Attempts to deny gun
permits to people on the no-fly watch list would ensnare people whose names had appeared incorrectly on the list, improperly denying them
their constitutional right to bear arms. Pennsylvania Republican Pat Toomey supported
the watch list proposal but sought to refine the Feinstein amendment by
offering a “fix” that would allow the government to limit for 72 hours firearm
sales to those whose names appeared on the top secret list, after which
prosecutors would be compelled to seek from a judge an order permanently
interdicting the sale. Republicans did not want a bill that violated Constitutional
due process. In the land of the free and the home of the brave, citizens still
have a right to due process before their Constitutional immunities are violated
by an administration that – along with the Red Queen in Lewis Carrol’s “Through
the Looking Glass” – thinks it unobjectionable to have a sentence precede a
verdict.
Everything changed
when an Islamic terrorist who had announced his affiliation with ISIS stormed a
gay nightclub in Orlando, Florida and slaughtered 49 people, wounding another
50. Following the slaughter in Orlando, leading Democrats decided to engage in
a filibuster, putting a halt to all Senate business, which included a vote on
an appropriation bill providing funding for the FBI, the Justice Department and
other agencies.
A spokesman for
Senate Majority Leader Mitch McConnell registered his disappointment: “Sen.

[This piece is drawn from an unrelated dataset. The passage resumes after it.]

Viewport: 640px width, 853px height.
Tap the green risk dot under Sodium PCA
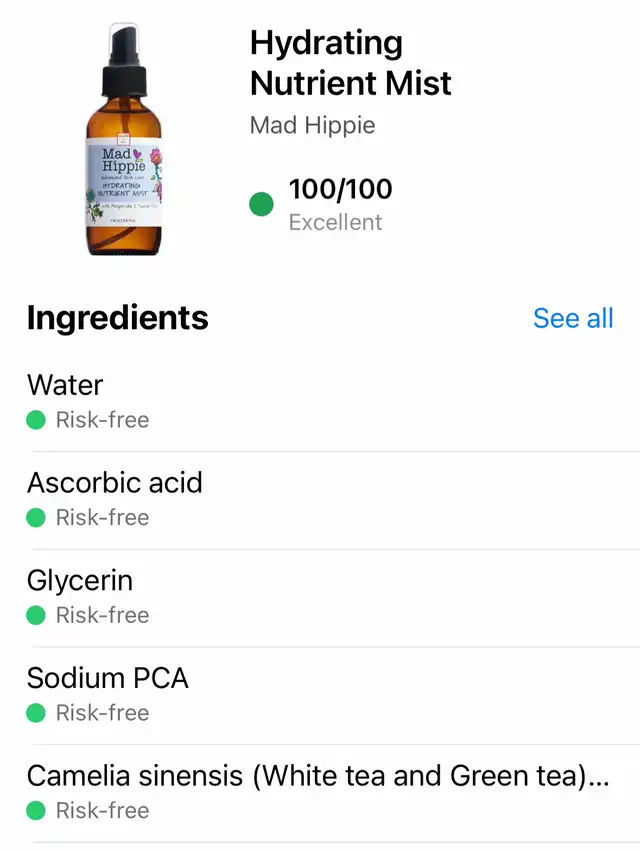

Murphy's [filibuster] effort today prevents the Senate from processing any
amendments, including amendments he supports, as well as efforts proposed by
Republicans to help prevent terrorist attacks here at home.”
As if to underscore
the point, Mr. Murphy delivered a message to the Washington Post just hours before “the Senate was due to
vote on four gun-related amendments to a pending appropriations bill — two
proposed by Democrats, two proposed by Republicans.” The Post reported, “’We’ve
got to make this clear, constant case that Republicans have decided to sell
weapons to ISIS,’ Murphy said, using an alternative term for the Islamic State
militant group. ‘That’s what they’ve decided to do. ISIS has decided that
the assault weapon is the new airplane, and Republicans, in refusing to close
the terror gap, refusing to pass bans on assault weapons, are allowing these
weapons to get in the hands of potential lone-wolf attackers. We’ve got to make
this connection and make it in very stark terms.’”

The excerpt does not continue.